Gasthaus wurde durch Goethes "Faust" berühmt: Kanzler sticht in "Auerbachs Keller" ein Fass an
zuletzt aktualisiert: 28.04.2000 - 21:19Leipzig (AP). Bundeskanzler Gerhard Schröder hat am Freitagabend anlässlich des 475-jährigen Bestehens des Leipziger Gasthauses "Auerbachs Keller" das berühmte Weinfass des durch Johann Wolfgang von Goethes "Faust" weltberühmt gewordenen Lokals angestochen.
Der SPD-Politiker war Ehrengast im Festzelt "Mephistodrom" auf dem Leipziger Markt und läutete gemeinsam mit Oberbürgermeister Wolfgang Tiefensee das dreitägige Fest "Schlampamp" ein. Zuvor hatte der Magier Eberhard Baur das 1.200-Liter-Fass auf die Bühne "gezaubert".
"Der hat schon einen Namen, dieser 'Auerbachs Keller', der weit über Leipzig hinaus bekannt ist", sagte Schröder. Das Gasthaus stehe an sechster Stelle unter den berühmtesten Lokalen der Welt.

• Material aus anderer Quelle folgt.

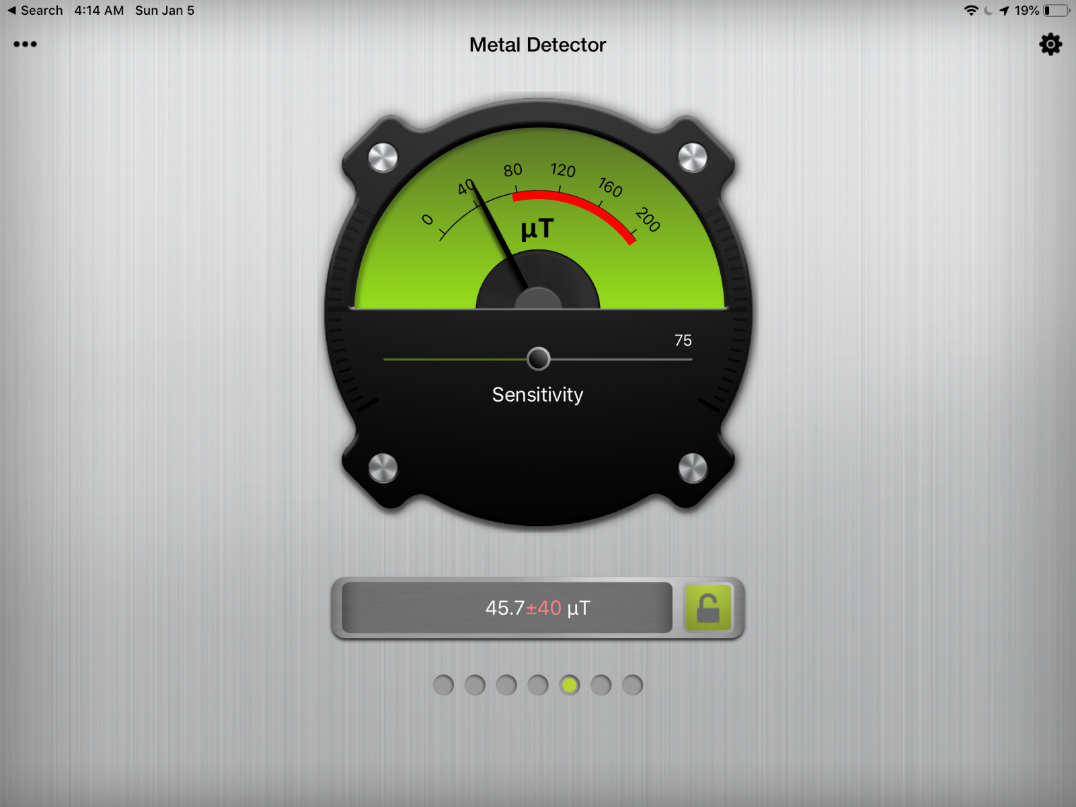The image size is (1076, 807).
Task: Go back to Search
Action: 35,11
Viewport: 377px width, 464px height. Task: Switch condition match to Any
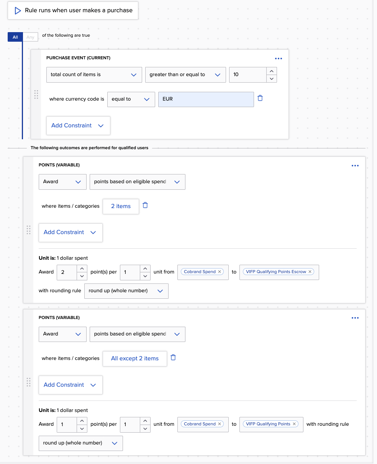click(30, 37)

In Europa gibt es nach den Worten Schröders mit dem Cafe Sacher in Wien und dem Hofbräuhaus in München nur zwei Gasthäuser, die noch bekannter sind als "Auerbachs Keller".

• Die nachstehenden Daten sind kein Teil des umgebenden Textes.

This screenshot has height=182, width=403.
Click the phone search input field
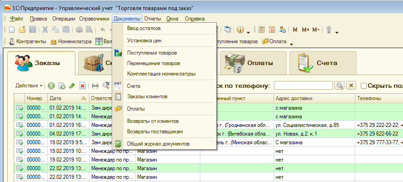(303, 86)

Ein Teil des Erlöses aus dem Verkauf des Weines aus dem Fass, 10.000 Mark, kommt der Sanierung des Leipziger Völkerschlachtdenkmals zugute. "Auerbachs Keller" hatte Goethe, der seine Studienzeit in Leipzig verbrachte, zu dem Drama "Faust" inspiriert. Bei seinen zahlreichen Besuchen in dem Lokal verinnerlichte er den Mythos von Dr. Faustus, dem sagenhaften Magier, der, dank eines Bundes mit dem Teufel, auf einem vollen Weinfass aus dem Gasthaus reiten konnte.
Je ein Fassritt am ersten und letzten Abend des "Schlampamps" sind Höhepunkte der Jubiläumsfeiern. Im Gegensatz zum Ritt des Dr. Faustus startete das Spektakel jedoch nicht im Keller, sondern in umgekehrter Richtung. Das über die drei Festtage zu leerende Fass soll am Sonntag durch Zauber wieder in "Auerbachs Keller" zurückkehren.